Table 1. Calculated thermochemistry values from Gaussian for sodium borohydride hydrolysis. All values are in Hartrees. (298 K, 1 atm).

	NaBH4	H2O	NaBO2	H2	Na	B	H	O
ε0	−187.976351	−76.009862	−335.860216	−1.037482	−161.841435	−24.522037	−0.498233	−74.656604
εZPE	0.050072	0.022129	0.009946	0.000000	0.000000	0.000000	0.000000	0.000000
Etot	0.053187	0.024963	0.013374	0.002360	0.001416	0.001416	0.001416	0.001416
Hcorr	0.054131	0.025907	0.014318	0.003305	0.002360	0.002360	0.002360	0.002360
Gcorr	0.027274	0.004514	−0.015115	−0.012532	−0.015083	−0.014040	−0.010654	−0.013915
ε0 + εZPE	−187.926279	−75.987733	−335.850270	−1.037482	−161.841435	−24.522037	−0.498233	−74.656604
ε0 + Etot	−187.923163	−75.984899	−335.846842	−1.035121	−161.840019	−24.520621	−0.496817	−74.655188
ε0 + Hcorr	−187.922219	−75.983954	−335.845898	−1.034177	−161.839075	−24.519677	−0.495872	−74.654244
ε0 + Gcorr	−187.949077	−76.005348	−335.875331	−1.050014	−161.856518	−24.536078	−0.508887	−74.670519

. In this table, ε₀, ε_ZPE, E_tot, H_corr, and G_corr mean the total electronic energy, zero-point energy of the molecule, total internal energy, correction to the enthalpy due to internal energy, and correction to the Gibbs free energy due to internal energy, respectively. Enthalpy of the reaction was calculated via Equation (1). It was computed by taking the difference between the heat of formation for products and reactants. The same method was applied to calculate the Gibbs energy of the reaction by utilizing Equation (2). As a result of the computations, enthalpy and free energy of the reaction were found to be−58.0315 kcal/mol and −72.6141 kcal/mol, respectively. This means that this reaction was exothermic because of the negative sign of enthalpy. The enthalpy value coincided with the literature [5]. The negative sign of the Gibbs energy is related to a spontaneous reaction.

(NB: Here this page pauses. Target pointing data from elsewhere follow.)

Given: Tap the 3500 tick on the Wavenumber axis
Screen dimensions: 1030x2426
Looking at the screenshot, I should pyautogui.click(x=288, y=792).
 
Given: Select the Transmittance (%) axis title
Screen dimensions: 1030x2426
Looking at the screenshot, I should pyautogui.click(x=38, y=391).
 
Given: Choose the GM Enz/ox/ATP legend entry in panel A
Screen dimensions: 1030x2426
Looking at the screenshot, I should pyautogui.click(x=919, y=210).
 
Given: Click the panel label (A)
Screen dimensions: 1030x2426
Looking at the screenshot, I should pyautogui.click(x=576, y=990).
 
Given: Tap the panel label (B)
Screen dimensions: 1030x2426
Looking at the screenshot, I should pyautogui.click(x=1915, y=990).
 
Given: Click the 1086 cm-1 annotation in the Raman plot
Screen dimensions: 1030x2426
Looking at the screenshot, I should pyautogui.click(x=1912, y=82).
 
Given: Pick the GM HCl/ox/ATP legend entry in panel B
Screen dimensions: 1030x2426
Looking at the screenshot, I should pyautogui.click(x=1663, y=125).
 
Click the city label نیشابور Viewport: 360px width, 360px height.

∆_rH° (298K) = Σ ∆_fH°_product (298K) − Σ ∆_fH°_reactant (298K) = Σ (ε₀ + H_corr)_products − Σ (ε₀ + H_corr)_reactants

(1)

∆_rG° (298K) = Σ ∆_fG°_product (298K) − Σ ∆_fG°_reactant (298K) = Σ (ε₀ + G_corr)_products − Σ (ε₀ + G_corr)_reactants

(2)

The Gaussian software also gave information about entropy and heat capacity values for each compound in the reaction. The values are presented in

Table 2. Entropy and heat capacity values for molecules in NaBH₄ hydrolysis.

Thermodynamic Property	Unit	Compound
		NaBH4	H2O	NaBO2	H2
Entropy (S)	Cal/mol·K	56.526	45.027	61.947	33.331
Heat Capacity (Cv)		8.052	5.986	9.134	4.968

. The experimental data were found for hydrogen as 53.14 J/gK for entropy and 10.16 J/gK for constant volume heat capacity in the literature [6]. The computational data nearly coincided with the experimental data.

4. Conclusions

A computational thermodynamic study for the NaBH₄ hydrolysis reaction was carried out. Thermodynamic analysis was carried out with the Gauss software. Products and reactants of the reaction were drawn. Then, the enthalpy and free energy information were taken for the reaction. Recently, computational studies have gained attention in chemistry. There is scarce information about thermodynamics studies for a given reaction via Gaussian software, so this study can be accepted as novel. This approach can be applied to any reactions in the future because of the decrease in the number of chemicals and energy used in the research.